**What you have to do:**
Count the lines in the listing below that contain the string "Refresh", with case counting, and reply with the number alone.

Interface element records
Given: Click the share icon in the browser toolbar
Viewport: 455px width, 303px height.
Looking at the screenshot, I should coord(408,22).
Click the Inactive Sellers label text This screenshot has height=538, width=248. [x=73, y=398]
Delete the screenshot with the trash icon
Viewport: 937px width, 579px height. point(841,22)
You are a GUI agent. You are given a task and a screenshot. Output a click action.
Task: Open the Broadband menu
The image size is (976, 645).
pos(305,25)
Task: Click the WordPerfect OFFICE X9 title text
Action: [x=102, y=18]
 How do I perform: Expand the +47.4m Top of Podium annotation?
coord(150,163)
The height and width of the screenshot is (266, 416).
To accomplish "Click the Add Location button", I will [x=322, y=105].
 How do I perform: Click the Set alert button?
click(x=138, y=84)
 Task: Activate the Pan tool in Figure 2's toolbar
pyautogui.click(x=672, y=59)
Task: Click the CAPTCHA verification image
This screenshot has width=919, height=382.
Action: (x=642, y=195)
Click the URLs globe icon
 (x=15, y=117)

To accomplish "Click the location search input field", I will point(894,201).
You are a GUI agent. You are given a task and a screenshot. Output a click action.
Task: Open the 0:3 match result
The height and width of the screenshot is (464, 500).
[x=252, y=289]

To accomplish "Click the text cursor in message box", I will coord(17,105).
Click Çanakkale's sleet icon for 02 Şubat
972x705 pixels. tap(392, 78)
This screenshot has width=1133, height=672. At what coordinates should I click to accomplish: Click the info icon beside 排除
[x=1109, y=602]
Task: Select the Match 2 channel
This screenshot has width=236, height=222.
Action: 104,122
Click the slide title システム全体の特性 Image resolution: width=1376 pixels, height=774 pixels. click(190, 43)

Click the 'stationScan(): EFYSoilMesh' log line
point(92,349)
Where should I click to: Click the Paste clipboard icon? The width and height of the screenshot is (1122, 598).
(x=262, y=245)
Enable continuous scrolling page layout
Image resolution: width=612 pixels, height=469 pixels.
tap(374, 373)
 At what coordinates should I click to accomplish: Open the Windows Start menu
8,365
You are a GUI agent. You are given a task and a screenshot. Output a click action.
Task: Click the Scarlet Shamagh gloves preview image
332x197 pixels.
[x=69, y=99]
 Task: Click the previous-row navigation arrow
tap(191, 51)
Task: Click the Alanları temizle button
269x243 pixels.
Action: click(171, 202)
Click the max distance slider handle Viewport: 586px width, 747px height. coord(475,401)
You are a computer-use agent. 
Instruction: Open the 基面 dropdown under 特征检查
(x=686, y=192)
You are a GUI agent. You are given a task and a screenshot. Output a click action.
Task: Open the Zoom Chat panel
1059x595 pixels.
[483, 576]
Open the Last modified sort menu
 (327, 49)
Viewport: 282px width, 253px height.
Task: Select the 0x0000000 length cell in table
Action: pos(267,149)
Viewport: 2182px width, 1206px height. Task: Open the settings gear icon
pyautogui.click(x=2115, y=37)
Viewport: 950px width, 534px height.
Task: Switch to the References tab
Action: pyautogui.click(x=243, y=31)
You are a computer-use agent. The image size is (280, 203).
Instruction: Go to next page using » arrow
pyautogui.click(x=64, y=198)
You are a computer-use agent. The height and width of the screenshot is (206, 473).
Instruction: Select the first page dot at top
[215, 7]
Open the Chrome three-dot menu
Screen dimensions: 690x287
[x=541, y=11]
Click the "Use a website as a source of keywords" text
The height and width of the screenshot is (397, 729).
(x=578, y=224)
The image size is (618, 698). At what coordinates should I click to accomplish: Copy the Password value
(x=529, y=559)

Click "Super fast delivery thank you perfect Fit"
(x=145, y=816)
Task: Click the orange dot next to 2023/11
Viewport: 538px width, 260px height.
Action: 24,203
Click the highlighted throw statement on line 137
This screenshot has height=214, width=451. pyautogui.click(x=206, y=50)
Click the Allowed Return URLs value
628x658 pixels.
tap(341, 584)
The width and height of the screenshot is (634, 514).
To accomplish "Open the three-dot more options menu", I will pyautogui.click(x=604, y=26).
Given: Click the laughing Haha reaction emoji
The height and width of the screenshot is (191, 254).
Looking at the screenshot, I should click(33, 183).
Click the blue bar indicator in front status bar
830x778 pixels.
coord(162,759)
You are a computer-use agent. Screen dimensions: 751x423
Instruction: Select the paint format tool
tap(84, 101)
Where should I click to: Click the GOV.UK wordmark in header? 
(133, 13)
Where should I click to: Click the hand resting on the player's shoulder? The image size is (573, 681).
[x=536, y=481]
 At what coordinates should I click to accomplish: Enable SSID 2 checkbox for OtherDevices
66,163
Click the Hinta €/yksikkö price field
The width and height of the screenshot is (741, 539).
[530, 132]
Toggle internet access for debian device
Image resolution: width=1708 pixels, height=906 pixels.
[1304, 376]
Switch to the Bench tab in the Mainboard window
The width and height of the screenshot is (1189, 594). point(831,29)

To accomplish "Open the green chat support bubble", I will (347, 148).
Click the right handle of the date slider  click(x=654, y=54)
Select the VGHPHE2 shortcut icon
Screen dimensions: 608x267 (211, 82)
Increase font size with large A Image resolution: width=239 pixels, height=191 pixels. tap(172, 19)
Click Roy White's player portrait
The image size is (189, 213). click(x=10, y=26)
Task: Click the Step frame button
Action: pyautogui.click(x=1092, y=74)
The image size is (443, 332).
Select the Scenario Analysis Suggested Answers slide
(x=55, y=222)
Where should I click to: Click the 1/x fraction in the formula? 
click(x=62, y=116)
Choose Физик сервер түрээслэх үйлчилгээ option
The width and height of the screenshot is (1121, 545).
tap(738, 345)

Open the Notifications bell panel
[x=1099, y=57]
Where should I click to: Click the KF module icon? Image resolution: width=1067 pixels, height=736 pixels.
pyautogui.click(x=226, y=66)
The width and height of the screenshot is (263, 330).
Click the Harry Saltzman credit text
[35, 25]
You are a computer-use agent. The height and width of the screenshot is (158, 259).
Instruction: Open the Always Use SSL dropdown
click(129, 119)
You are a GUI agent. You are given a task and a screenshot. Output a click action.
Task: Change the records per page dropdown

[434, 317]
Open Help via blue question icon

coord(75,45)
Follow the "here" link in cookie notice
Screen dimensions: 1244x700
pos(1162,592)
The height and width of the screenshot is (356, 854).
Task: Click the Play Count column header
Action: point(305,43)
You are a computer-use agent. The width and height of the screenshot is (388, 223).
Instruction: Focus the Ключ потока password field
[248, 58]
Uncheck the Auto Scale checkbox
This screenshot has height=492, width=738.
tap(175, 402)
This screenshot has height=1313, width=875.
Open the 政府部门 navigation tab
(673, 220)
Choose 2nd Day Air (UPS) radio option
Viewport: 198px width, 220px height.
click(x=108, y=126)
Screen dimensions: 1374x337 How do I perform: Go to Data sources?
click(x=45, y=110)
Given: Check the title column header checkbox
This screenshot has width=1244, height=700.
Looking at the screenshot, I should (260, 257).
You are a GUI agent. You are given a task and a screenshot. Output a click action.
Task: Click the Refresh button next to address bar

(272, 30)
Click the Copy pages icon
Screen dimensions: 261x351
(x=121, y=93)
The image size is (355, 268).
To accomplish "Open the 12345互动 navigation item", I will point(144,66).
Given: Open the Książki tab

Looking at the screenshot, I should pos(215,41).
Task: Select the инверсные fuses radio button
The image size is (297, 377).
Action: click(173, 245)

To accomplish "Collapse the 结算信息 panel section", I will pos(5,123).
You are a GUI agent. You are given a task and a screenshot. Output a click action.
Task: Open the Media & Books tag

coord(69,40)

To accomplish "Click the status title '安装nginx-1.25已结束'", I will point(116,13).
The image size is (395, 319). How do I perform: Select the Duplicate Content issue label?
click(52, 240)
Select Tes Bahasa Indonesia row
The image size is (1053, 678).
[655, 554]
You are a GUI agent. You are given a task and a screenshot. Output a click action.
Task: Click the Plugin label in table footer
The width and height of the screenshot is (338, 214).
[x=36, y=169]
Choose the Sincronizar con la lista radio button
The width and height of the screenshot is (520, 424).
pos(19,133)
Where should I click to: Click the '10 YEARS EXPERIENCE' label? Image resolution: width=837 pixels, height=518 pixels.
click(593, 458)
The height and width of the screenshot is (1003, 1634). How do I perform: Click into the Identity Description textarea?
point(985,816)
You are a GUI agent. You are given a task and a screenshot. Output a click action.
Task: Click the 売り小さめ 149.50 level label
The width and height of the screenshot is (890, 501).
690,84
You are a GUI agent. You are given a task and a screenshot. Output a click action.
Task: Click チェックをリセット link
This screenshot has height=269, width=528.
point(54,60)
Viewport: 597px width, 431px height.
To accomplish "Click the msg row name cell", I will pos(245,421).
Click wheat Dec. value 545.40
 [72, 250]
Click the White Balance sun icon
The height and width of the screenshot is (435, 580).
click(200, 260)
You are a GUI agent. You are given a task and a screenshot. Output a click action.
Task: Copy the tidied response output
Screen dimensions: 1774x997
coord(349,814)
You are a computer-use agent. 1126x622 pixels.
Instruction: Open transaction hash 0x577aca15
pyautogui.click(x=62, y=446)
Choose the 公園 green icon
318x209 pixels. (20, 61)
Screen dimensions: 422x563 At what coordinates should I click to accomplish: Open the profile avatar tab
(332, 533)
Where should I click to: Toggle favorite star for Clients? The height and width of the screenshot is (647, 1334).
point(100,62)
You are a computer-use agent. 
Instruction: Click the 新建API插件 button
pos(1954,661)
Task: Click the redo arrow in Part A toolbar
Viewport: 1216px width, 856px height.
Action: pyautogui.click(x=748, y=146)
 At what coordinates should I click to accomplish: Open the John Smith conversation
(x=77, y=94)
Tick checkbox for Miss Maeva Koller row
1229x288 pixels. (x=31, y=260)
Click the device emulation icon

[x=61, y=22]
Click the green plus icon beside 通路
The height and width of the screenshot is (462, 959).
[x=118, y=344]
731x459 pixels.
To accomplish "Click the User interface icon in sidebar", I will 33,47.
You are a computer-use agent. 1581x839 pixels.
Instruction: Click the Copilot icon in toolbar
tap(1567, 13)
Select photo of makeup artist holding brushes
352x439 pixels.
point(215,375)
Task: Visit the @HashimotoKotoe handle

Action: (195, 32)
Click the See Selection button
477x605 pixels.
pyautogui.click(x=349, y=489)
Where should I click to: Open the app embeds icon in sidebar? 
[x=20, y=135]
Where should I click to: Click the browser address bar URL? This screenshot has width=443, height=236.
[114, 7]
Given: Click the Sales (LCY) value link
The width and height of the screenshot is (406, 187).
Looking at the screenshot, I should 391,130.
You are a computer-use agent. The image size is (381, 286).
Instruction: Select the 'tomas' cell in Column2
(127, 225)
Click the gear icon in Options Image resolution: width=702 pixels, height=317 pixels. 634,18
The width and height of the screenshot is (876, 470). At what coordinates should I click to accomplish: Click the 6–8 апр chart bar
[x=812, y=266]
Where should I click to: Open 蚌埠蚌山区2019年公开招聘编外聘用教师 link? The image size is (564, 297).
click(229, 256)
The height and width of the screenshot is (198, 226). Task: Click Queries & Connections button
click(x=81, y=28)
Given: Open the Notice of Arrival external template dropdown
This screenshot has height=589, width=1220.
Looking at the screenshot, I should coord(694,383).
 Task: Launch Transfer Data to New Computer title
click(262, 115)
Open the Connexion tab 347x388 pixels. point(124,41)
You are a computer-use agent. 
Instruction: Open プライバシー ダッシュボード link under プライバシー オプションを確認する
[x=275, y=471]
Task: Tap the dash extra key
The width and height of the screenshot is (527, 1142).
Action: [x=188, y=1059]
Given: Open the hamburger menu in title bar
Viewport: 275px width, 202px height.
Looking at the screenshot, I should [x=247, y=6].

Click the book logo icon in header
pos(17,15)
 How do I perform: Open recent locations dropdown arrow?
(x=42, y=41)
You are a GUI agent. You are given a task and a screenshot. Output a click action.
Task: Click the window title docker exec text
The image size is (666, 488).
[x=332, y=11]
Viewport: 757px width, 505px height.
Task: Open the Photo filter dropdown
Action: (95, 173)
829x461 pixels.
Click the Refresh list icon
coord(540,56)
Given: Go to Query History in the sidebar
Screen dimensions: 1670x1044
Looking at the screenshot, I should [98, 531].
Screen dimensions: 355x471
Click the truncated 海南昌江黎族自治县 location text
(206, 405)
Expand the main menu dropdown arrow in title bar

**Worked answer:**
2